Copy each line from the data that has the word "computer" in it.

--- Recorded data ---
━━━

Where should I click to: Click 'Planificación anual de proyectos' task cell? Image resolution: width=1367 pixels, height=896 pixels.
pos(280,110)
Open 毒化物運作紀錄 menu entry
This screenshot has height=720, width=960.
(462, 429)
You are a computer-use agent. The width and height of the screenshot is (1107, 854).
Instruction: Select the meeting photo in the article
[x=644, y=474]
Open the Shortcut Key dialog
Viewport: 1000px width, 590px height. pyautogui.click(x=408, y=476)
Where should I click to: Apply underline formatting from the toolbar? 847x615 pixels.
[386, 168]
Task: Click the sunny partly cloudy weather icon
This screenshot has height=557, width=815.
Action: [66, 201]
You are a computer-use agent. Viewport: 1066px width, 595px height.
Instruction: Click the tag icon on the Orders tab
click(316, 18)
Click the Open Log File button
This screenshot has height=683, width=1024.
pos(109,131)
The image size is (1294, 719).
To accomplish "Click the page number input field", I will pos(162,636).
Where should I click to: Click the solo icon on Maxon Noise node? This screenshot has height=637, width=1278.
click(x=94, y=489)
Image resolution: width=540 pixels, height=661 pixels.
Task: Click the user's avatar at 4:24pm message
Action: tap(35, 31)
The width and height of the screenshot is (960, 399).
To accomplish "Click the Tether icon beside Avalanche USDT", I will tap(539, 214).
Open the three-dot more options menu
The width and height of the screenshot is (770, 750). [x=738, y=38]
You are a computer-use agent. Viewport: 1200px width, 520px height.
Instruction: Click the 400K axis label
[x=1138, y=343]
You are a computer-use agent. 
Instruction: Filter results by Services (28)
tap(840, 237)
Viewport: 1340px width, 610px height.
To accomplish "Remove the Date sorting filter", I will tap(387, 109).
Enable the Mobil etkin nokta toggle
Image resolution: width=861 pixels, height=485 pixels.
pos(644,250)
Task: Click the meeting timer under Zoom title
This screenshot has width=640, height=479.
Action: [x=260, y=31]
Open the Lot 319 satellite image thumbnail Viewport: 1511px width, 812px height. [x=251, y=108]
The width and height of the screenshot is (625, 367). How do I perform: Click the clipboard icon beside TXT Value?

━━━

--- RESULT FOR THIS EXERCISE ---
You are a computer-use agent. The width and height of the screenshot is (1107, 854).
You are a computer-use agent. Viewport: 1066px width, 595px height.
You are a computer-use agent. Viewport: 1200px width, 520px height.
You are a computer-use agent. 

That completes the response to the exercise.